Основной недостаток метода - отсутствие линейной зависимости между оптической плотностью и концентрацией белка в более или менее широком диапазоне концентраций. Линейная зависимость наблюдается при содержании белка в растворе в пределах 15-40 мкг. По этой причине разработано несколько модификаций метода. Измерение оптической плотности чаще всего проводят при 500, 650, 750нм или других значениях длины волны, добиваясь получения линейной калибровочной прямой.

Второй недостаток метода - это его довольно высокая чувствительность ко многим примесям. В частности, к нуклеиновым кислотам.

> Метод Бредфорда. В основе предложенного Бредфордом метода лежит неспецифическое связывание красителей с белками, т.е. способность белков просто адсорбировать некоторые красители. Этот подход позволяет в ряде случаев получить воспроизводимые результаты при довольно высокой чувствительности. В общем же случае зависимость между степенью сорбции красителя и концентрацией белка, как правило, нелинейная. Для разных белков угол наклона калибровочной кривой сильно варьирует.

Наиболее распространенными красителями являются кумасси бриллиантовый голубой G-250 и кумасси R (фирмы Sigma) или BIO-RAD-реагент (производитель BIO-RAD Laboratories). Раствор белка после окрашивания красителями фотоколориметрируют при 595 нм (во всех модификациях метода Бредфорда).

Тщательные исследования метода Бредфорда показали, что линейная калибровочная прямая охватывает, в большинстве случаев, диапазон 0.5-50 мкг белка в пробе (0.5-10 мкг/мл). Описан микровариант метода Бредфорда.

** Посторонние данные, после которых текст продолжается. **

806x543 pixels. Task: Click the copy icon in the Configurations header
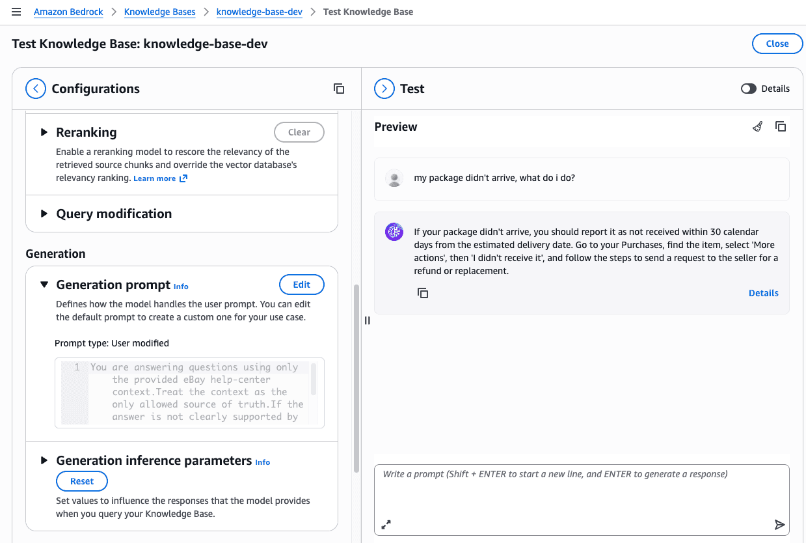[x=339, y=89]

> При наличии в лаборатории УФ-спектрофотометра для анализа белков можно воспользоваться таким их свойством, как поглощение света в УФ-области при длине волны λmах = 280 нм. На этой длине волны поглощают тирозин, триптофан и фенилаланин. Чувствительность метода довольно велика, около 0.2 мг/мл. Результаты значительно искажаются в присутствии нуклеиновых кислот, максимум поглощения для которых расположен в области 260 нм. Поэтому, оптическую плотность измеряют, как правило, при двух длинах волн: 260 и 280 нм. Это позволяет уменьшить неточности связанные с наличием в образце нуклеиновых кислот. Существуют специальные поправочные таблицы и формулы, позволяющие оценивать на основании спектроскопических данных соотношение белков и нуклеиновых кислот в образце.